[REQUIRED ACTION]: Restate, word for word, each record that follows.

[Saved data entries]
# # #
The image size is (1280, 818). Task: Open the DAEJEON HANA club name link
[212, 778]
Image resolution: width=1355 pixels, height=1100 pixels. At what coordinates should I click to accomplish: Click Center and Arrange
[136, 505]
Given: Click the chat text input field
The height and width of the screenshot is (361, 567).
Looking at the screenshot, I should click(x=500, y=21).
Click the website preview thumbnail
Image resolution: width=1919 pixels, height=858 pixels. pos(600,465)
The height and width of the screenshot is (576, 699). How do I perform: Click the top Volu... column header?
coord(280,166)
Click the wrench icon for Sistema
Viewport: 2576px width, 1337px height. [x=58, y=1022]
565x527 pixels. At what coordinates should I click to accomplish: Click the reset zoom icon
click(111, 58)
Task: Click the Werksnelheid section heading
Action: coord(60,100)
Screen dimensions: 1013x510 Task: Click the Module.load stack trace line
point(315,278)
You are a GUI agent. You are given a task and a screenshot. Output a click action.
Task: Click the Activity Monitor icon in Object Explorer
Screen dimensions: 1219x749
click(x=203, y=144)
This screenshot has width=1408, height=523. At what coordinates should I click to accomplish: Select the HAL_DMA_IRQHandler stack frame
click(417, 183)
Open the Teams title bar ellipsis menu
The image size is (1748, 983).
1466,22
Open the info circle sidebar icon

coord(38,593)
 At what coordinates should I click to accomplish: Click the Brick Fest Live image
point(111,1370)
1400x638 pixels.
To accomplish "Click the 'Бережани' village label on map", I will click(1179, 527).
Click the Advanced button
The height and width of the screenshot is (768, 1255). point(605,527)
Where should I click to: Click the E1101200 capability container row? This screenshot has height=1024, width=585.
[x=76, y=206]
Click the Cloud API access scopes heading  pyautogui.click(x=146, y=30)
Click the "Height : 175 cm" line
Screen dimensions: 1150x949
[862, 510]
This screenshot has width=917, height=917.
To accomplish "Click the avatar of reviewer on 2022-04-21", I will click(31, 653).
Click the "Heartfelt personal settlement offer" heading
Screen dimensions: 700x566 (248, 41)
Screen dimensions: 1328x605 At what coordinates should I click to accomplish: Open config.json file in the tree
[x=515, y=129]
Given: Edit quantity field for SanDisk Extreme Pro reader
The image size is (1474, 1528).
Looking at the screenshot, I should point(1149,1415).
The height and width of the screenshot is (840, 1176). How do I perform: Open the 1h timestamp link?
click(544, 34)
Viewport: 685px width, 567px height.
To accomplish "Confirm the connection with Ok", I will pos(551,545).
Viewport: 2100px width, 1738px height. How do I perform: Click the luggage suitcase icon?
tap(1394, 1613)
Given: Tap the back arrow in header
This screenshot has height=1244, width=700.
# # #
[WRITTEN ANSWER]:
The image size is (1280, 818). Task: Open the DAEJEON HANA club name link
[212, 778]
Image resolution: width=1355 pixels, height=1100 pixels. At what coordinates should I click to accomplish: Click Center and Arrange
[136, 505]
Given: Click the chat text input field
The height and width of the screenshot is (361, 567).
Looking at the screenshot, I should click(x=500, y=21).
Click the website preview thumbnail
Image resolution: width=1919 pixels, height=858 pixels. pos(600,465)
The height and width of the screenshot is (576, 699). How do I perform: Click the top Volu... column header?
coord(280,166)
Click the wrench icon for Sistema
Viewport: 2576px width, 1337px height. [x=58, y=1022]
565x527 pixels. At what coordinates should I click to accomplish: Click the reset zoom icon
click(111, 58)
Task: Click the Werksnelheid section heading
Action: coord(60,100)
Screen dimensions: 1013x510 Task: Click the Module.load stack trace line
point(315,278)
You are a GUI agent. You are given a task and a screenshot. Output a click action.
Task: Click the Activity Monitor icon in Object Explorer
Screen dimensions: 1219x749
click(x=203, y=144)
This screenshot has width=1408, height=523. At what coordinates should I click to accomplish: Select the HAL_DMA_IRQHandler stack frame
click(417, 183)
Open the Teams title bar ellipsis menu
The image size is (1748, 983).
1466,22
Open the info circle sidebar icon

coord(38,593)
 At what coordinates should I click to accomplish: Click the Brick Fest Live image
point(111,1370)
1400x638 pixels.
To accomplish "Click the 'Бережани' village label on map", I will click(1179, 527).
Click the Advanced button
The height and width of the screenshot is (768, 1255). point(605,527)
Where should I click to: Click the E1101200 capability container row? This screenshot has height=1024, width=585.
[x=76, y=206]
Click the Cloud API access scopes heading  pyautogui.click(x=146, y=30)
Click the "Height : 175 cm" line
Screen dimensions: 1150x949
[862, 510]
This screenshot has width=917, height=917.
To accomplish "Click the avatar of reviewer on 2022-04-21", I will click(31, 653).
Click the "Heartfelt personal settlement offer" heading
Screen dimensions: 700x566 (248, 41)
Screen dimensions: 1328x605 At what coordinates should I click to accomplish: Open config.json file in the tree
[x=515, y=129]
Given: Edit quantity field for SanDisk Extreme Pro reader
The image size is (1474, 1528).
Looking at the screenshot, I should point(1149,1415).
The height and width of the screenshot is (840, 1176). How do I perform: Open the 1h timestamp link?
click(544, 34)
Viewport: 685px width, 567px height.
To accomplish "Confirm the connection with Ok", I will pos(551,545).
Viewport: 2100px width, 1738px height. How do I perform: Click the luggage suitcase icon?
tap(1394, 1613)
Given: Tap the back arrow in header
This screenshot has height=1244, width=700.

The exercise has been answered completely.